Murió uno de los directores de fotografía más importantes de la historia del cine moderno, uno que fue clave para los setenta, los ochenta y los noventa, y para directores como Wim Wenders y Jim Jarmusch. Y del que se contaban anécdotas de rodaje que revelaban una sabiduría de esas prístinas, que provienen de la sabiduría del sentido del humor y de la sabiduría más importante, la de saber que nunca se termina de aprender.
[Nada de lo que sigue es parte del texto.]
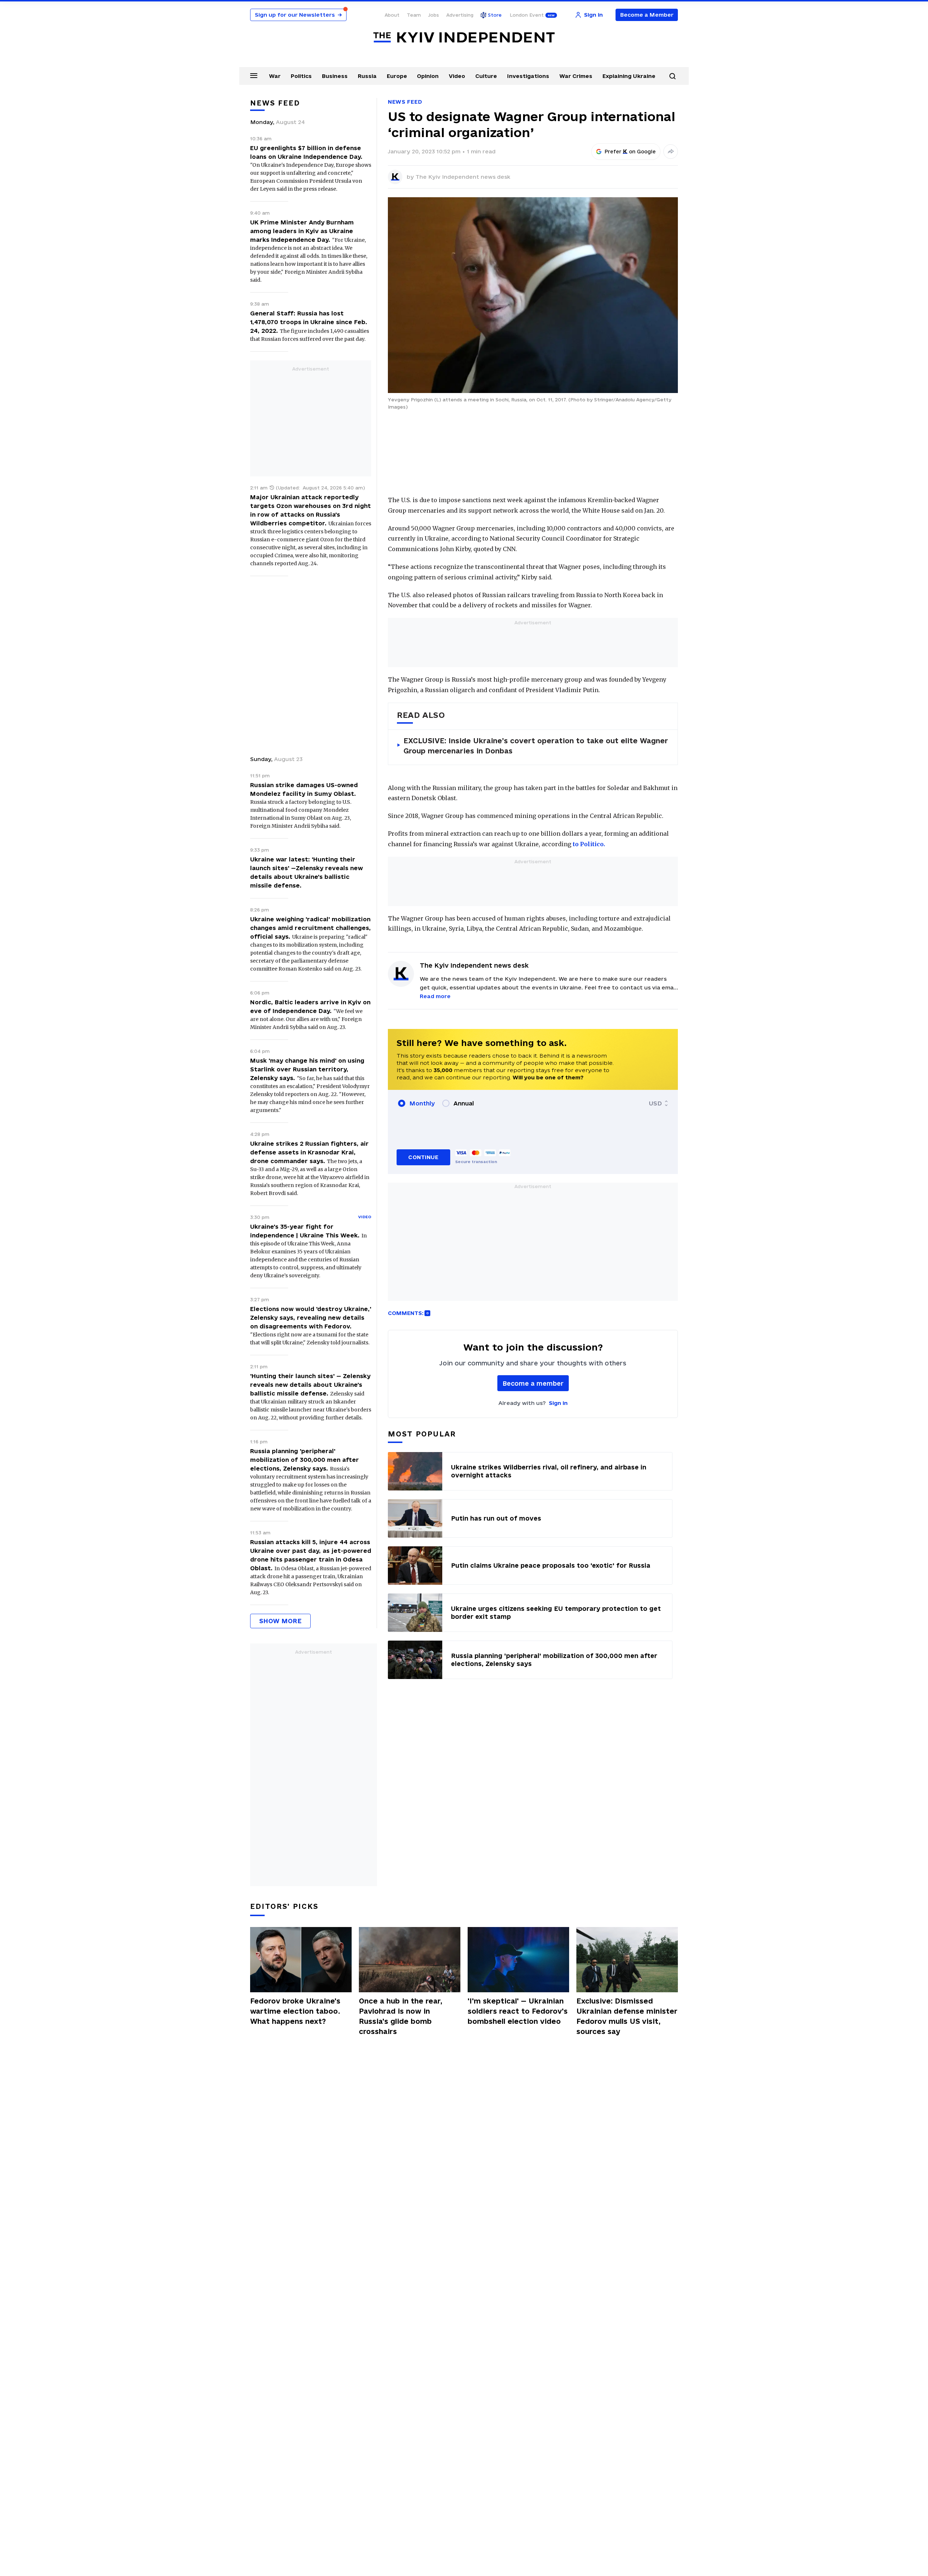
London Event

Robby Müller fue el director de fotografía de Alicia en las ciudades, nada menos. Esa película inoxidable de mediados de la década inoxidable, la de los setenta. La que pudo haber sido hecha en color por un sponsor pero se sentía y se imaginaba en blanco y negro y se decidió en blanco y negro, con convicción, por Wenders y por Müller. Si googlean en críticas de cine podrán comprobar que “blanco y negro” aparecerá muchas veces acompañado de “magnífico” o alguna otra palabra asociada, también demasiado en automático, como “sublime”; el problema del abuso de esos términos es que los desgasta a la hora de tener que usarlos con justicia, como en el caso de Müller. La luz de Alicia y las ciudades recortaba espacios de soledad y quietud, y hacía de esas nubes de distintas ciudades y distintos continentes unos cielos protectores, de esos que el cine solía ofrecer como límites seguros para la evasión del propio derrotero, como invitación a meterse en otros mundos, otras vidas desconocidas antes de entrar a la sala (ahora casi siempre conocemos de antes a Ant-Man y demás insectos).

Para Müller, el color agregaba mucha información, y había que ser consciente de eso. Y Alicia -digresión: uno de los nombres más cinematográficos, de Wenders a Allen, de Scorsese a Disney- necesitaba blanco y negro, aunque nunca conoceremos su variante en colores (no, por favor, no la coloreen, y que no vuelva la moda de la colorización). Fin del blanco y negro: París, Texas, otra de las fundamentales Müller-Wenders, es uno de esos ejemplos de altísima claridad sobre la sabiduría del director de fotografía holandés a la hora de pensar el color; ese pensamiento sobre el color recuerda a los de Eisenstein, y a los de Murnau o Hitchcock sobre el sonido: los elementos en uso deben ser pensados, desnaturalizados, deben ser parte consciente de la escritura fílmica. Quizás ese sea el punto de partida necesario para poder llegar a imágenes inmortales como las de Nastassja Kinski con su pullover de angora rosa (o fucsia), con la línea de su espalda admirable, con el rubio de su pelo, con el espejo y sus alrededores plateados y abollados; y el maquillaje y la cortina y la muy probable envidia de David Lynch.

Müller era de los DF que conversaba mucho con los directores, y de los que -aplicando los criterios de Godard cuando escribía crítica y no tantos sermones sobre el mundo- buscaba airear los planos porque era “permeable a las tentaciones del azar”. Es decir, era de uno de esos creadores -y no sería del todo injusto llamarlo co-creador, junto a los autores con los que trabajó casi siempre en su carrera, menos prolífica que la de otros DF de las últimas décadas- que aceptaba las influencias de lo imponderable, lo inmanejable. ¿Y si llueve y el guión no decía lluvia? ¿Y si probamos con la lluvia? Y si no, en todo caso, ¿para qué molestarse en filmar? ¿por qué no dejar autómatas que procesen un story board? Müller fue uno de esos ejemplos de creadores no directores que invitan a citar a Pauline Kael, cuando se preguntaba por qué las películas más divertidas de Howard Hawks y otros contemporáneos tenían a los mismos guionistas. Pero tal vez no sean horas, ni días, para repensar Kael y sus cuestionamientos al autorismo más lineal; ni tampoco a Wenders, ni a Jarmusch, ni a Von Trier aprovechando a Müller al borde del retiro en el cambio de siglo. Sin embargo, siempre son horas, y días, para recomendar una de las mejores películas de William Friedkin, en la que junto a Müller presentó una Los Ángeles mucho más roja e incendiaria que la azul a la que nos acostumbraron Michael Mann y su luz italiana: si todavía no vieron Vivir y morir en Los Ángeles no sé qué hacen leyendo este texto. Chau, Robby, tan grande que pudiste iluminar a la perfección a Rüdiger Vogler cagando sin trucos En el transcurso del tiempo, pieza de compañía -con otro tono- para el perro y Divine en Pink Flamingos. Müller estará en muchas antologías, también en las de las inoxidables escatologías del inoxidable cine de los setenta, tan resistente que pudo convertir a un par de cagadas en ítems positivos, memorables e insoslayables.